Output the part of the listing that opens with the line containing "Besparingstips (352, 490)" and closes with the line containing "Про нас (513, 186)" as a Markdown table with the columns Number and Record line, one row per line. Leave the pictures and any blank lines out.

• _Extracted data entries_
____

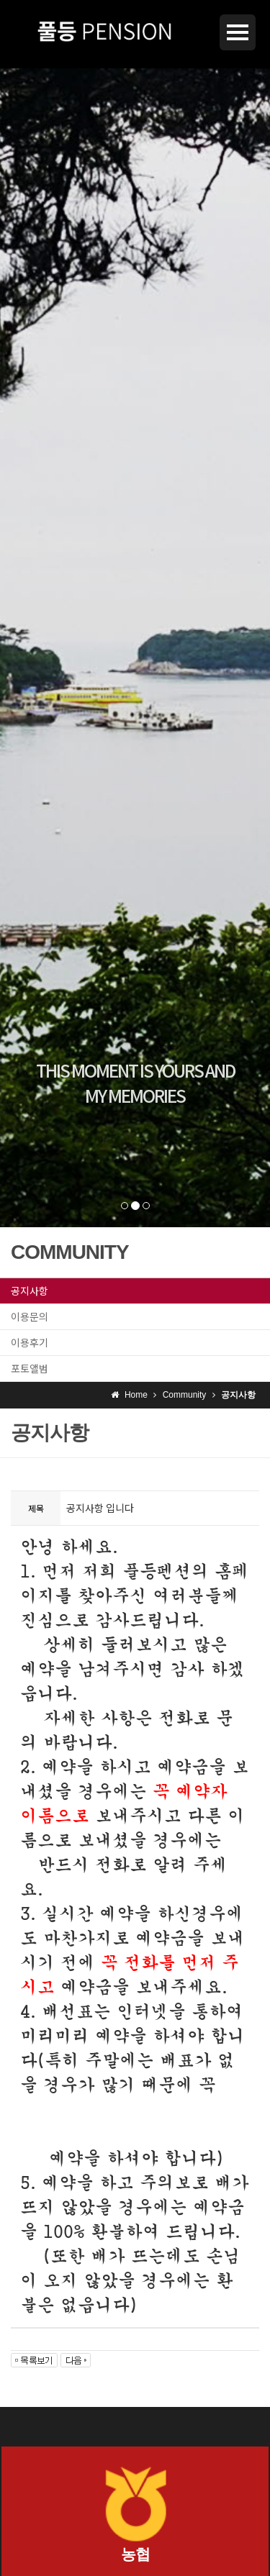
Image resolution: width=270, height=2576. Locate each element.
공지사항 (29, 1290)
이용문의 (29, 1316)
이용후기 (29, 1342)
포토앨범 (29, 1368)
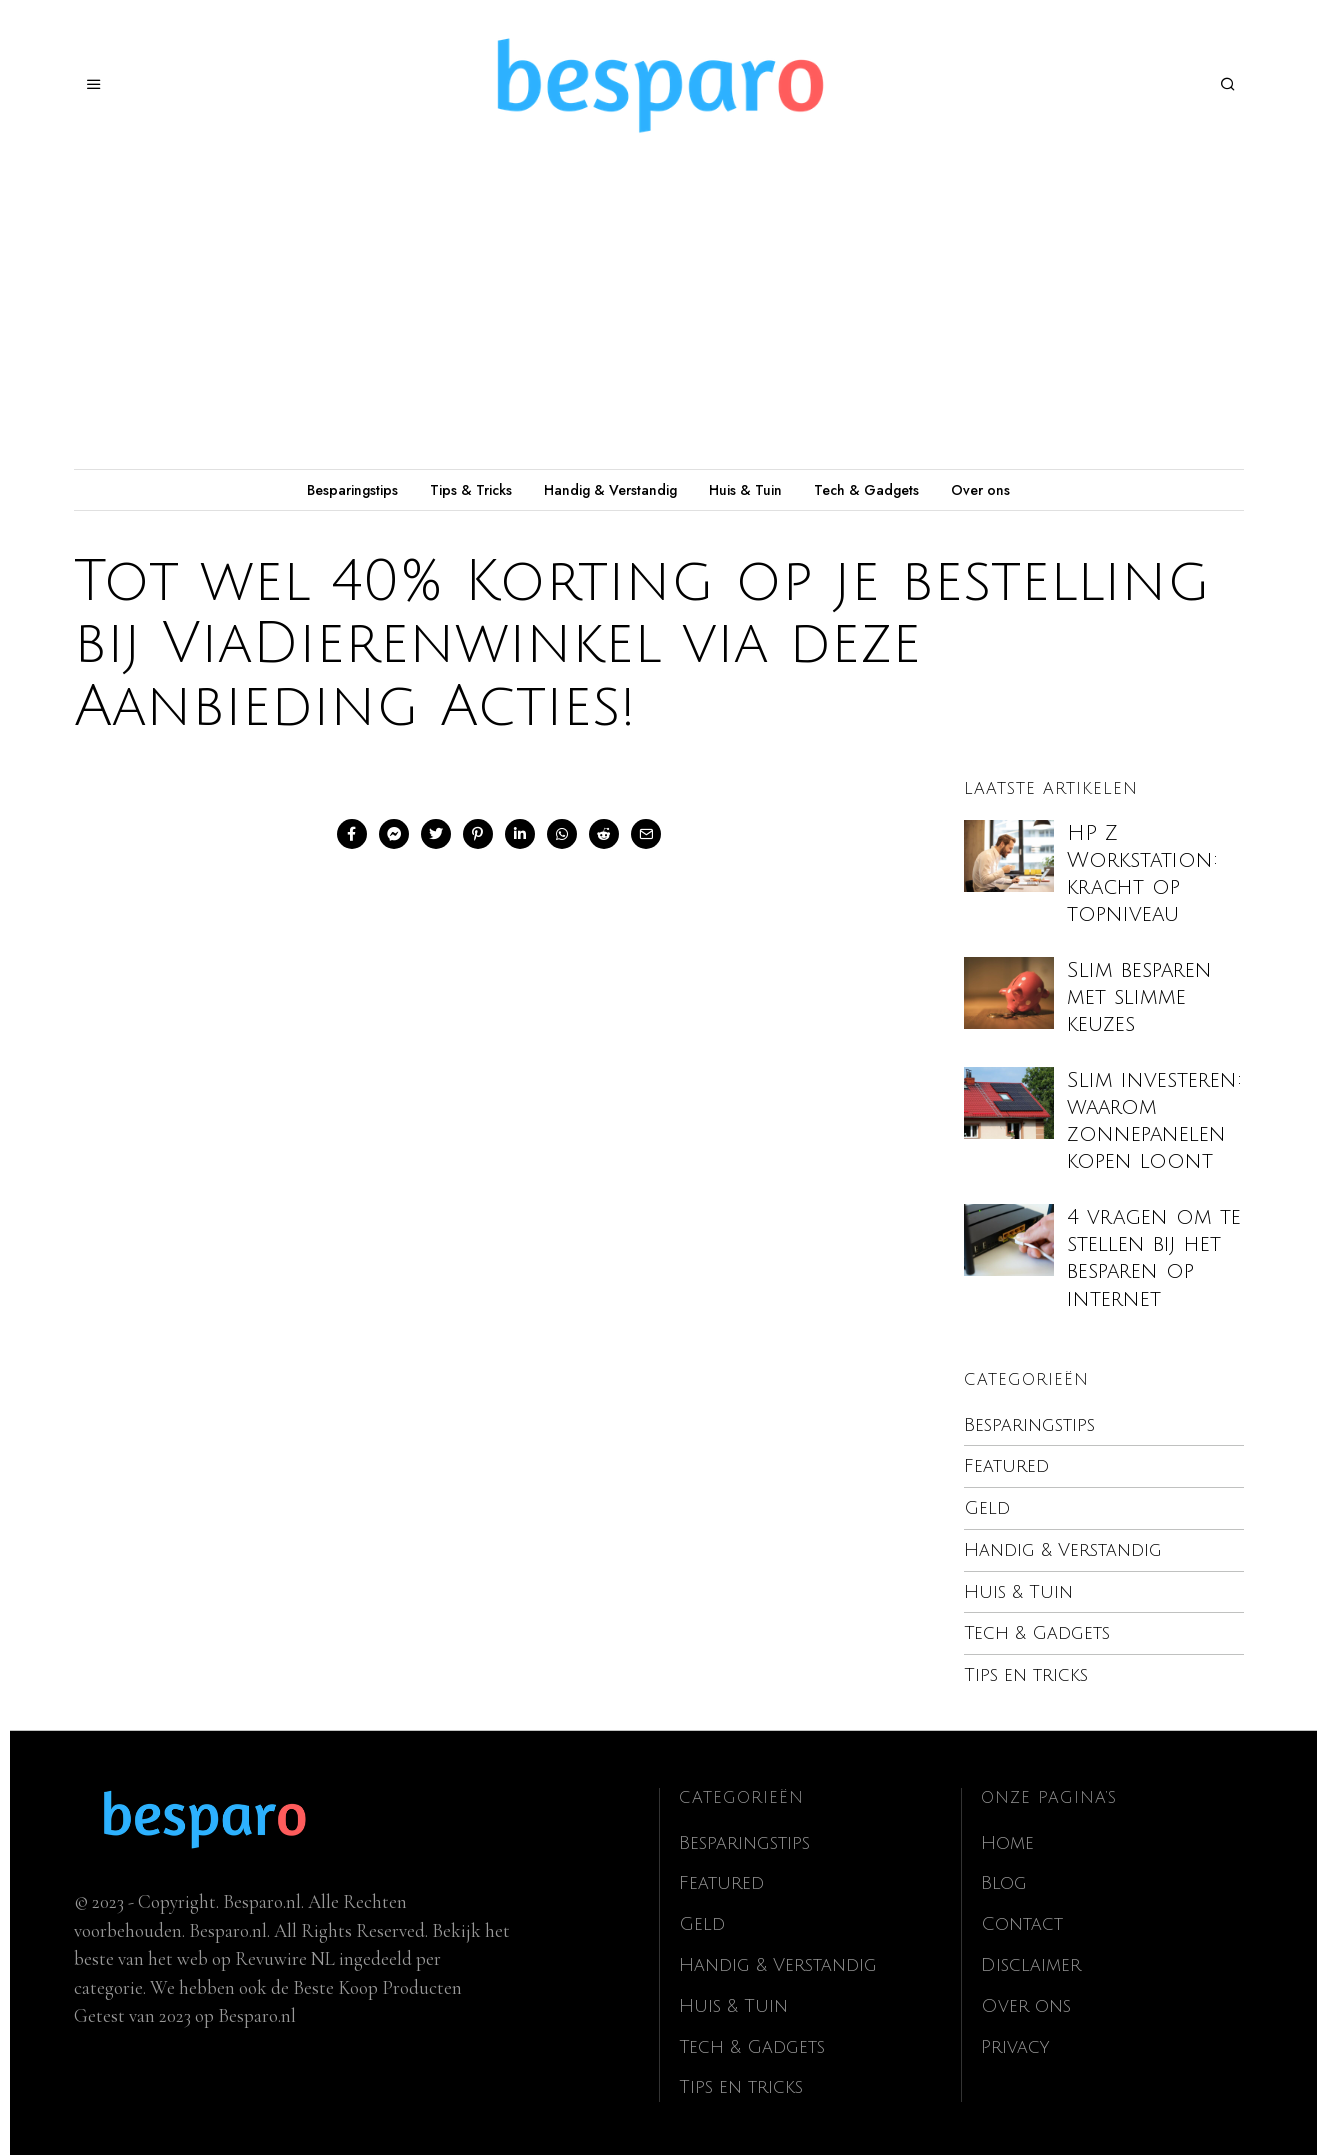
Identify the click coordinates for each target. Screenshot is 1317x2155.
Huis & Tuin (745, 490)
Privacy (1017, 2043)
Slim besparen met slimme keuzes (1139, 997)
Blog (1005, 1881)
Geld (987, 1508)
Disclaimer (1032, 1962)
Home (1008, 1841)
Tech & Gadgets (866, 490)
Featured (1006, 1466)
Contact (1023, 1922)
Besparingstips (352, 490)
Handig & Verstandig (610, 490)
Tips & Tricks (471, 490)
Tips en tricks (1029, 1674)
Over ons (980, 490)
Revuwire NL (285, 1956)
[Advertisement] (659, 319)
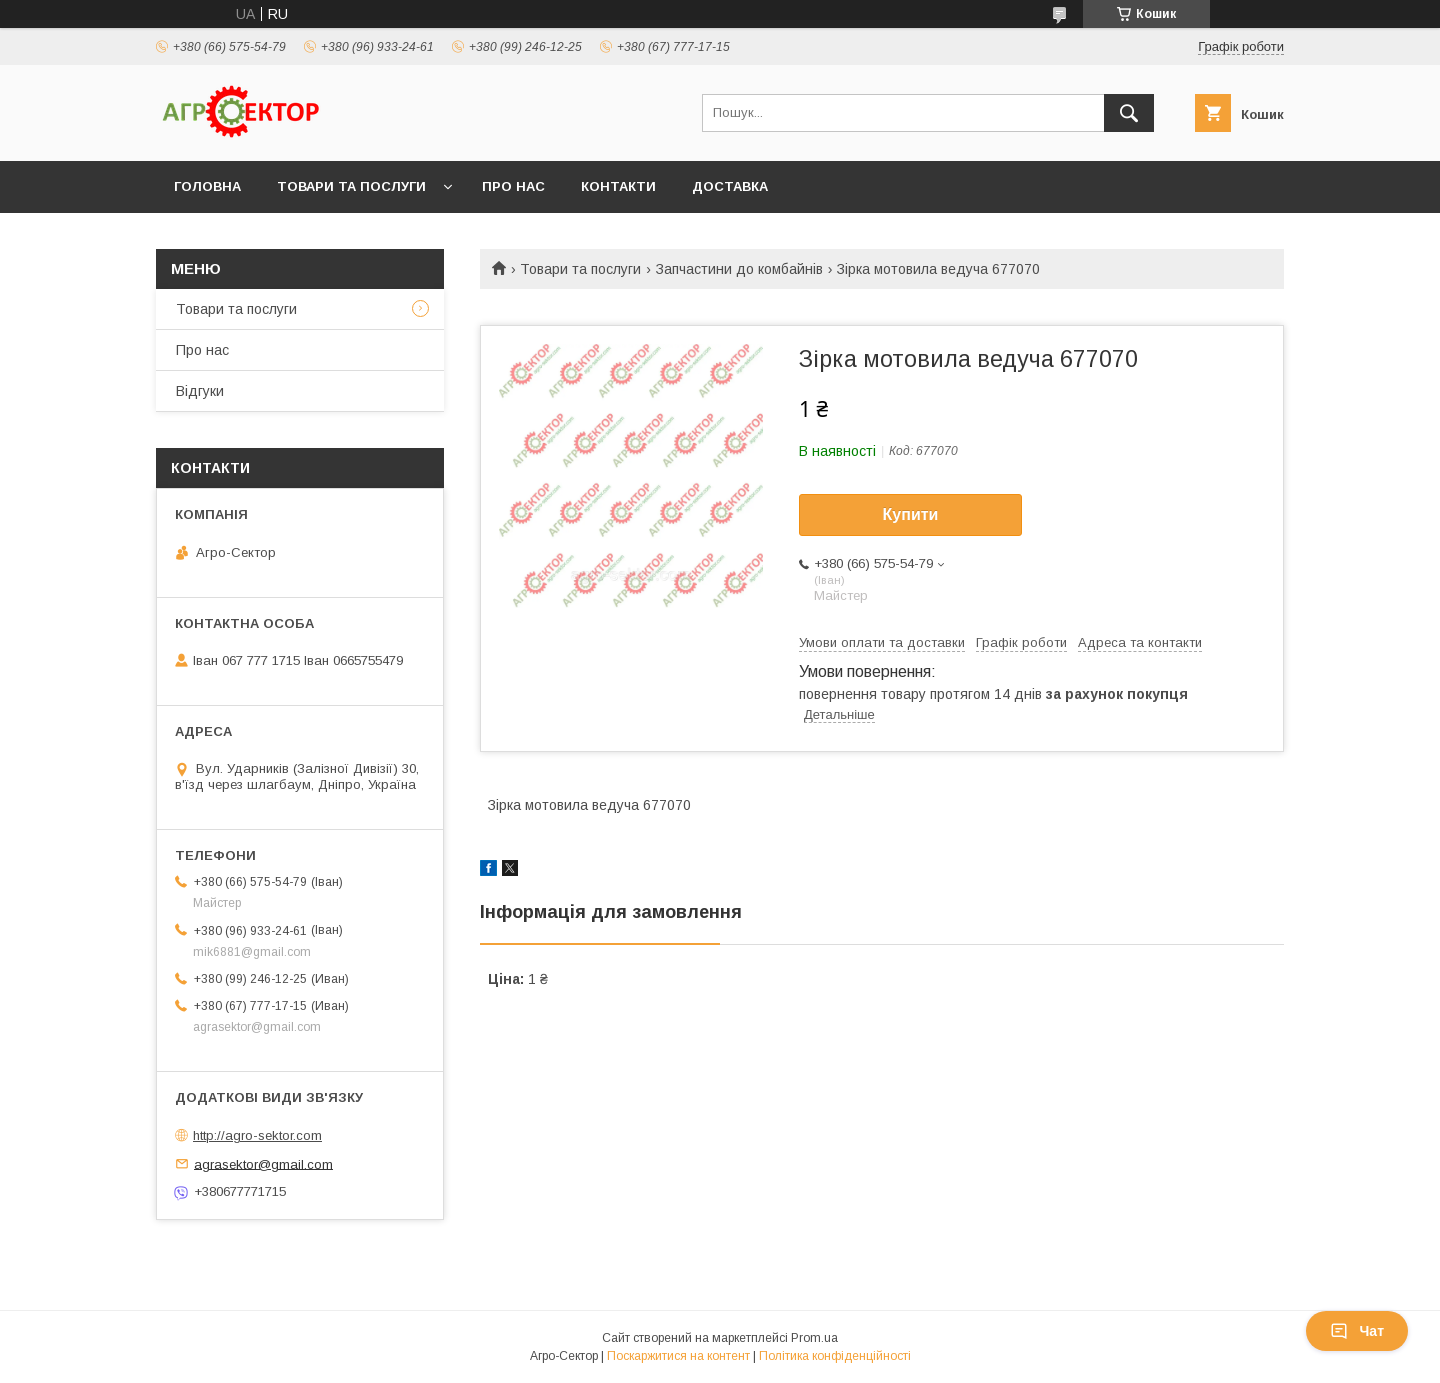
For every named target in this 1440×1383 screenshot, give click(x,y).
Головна (207, 186)
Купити (911, 514)
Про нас (513, 186)
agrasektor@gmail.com (263, 1163)
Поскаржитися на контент (678, 1356)
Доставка (730, 186)
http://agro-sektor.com (257, 1135)
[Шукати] (1129, 113)
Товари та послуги (351, 186)
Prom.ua (814, 1338)
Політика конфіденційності (835, 1356)
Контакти (618, 186)
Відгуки (200, 391)
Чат (1357, 1331)
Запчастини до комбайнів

____

• _Exercise solution_
| Number | Record line |
|---|---|
| 1 | Besparingstips (352, 490) |
| 2 | Handig & Verstandig (610, 490) |
| 3 | Tips & Tricks (471, 490) |
| 4 | Tips en tricks (1029, 1674) |
| 5 | Over ons (980, 490) |
| 6 | Revuwire NL (285, 1956) |
| 7 | [Advertisement] (659, 319) |
| 8 | For every named target in this 1440×1383 screenshot, give click(x,y). |
| 9 | Головна (207, 186) |
| 10 | Купити (911, 514) |
| 11 | Про нас (513, 186) |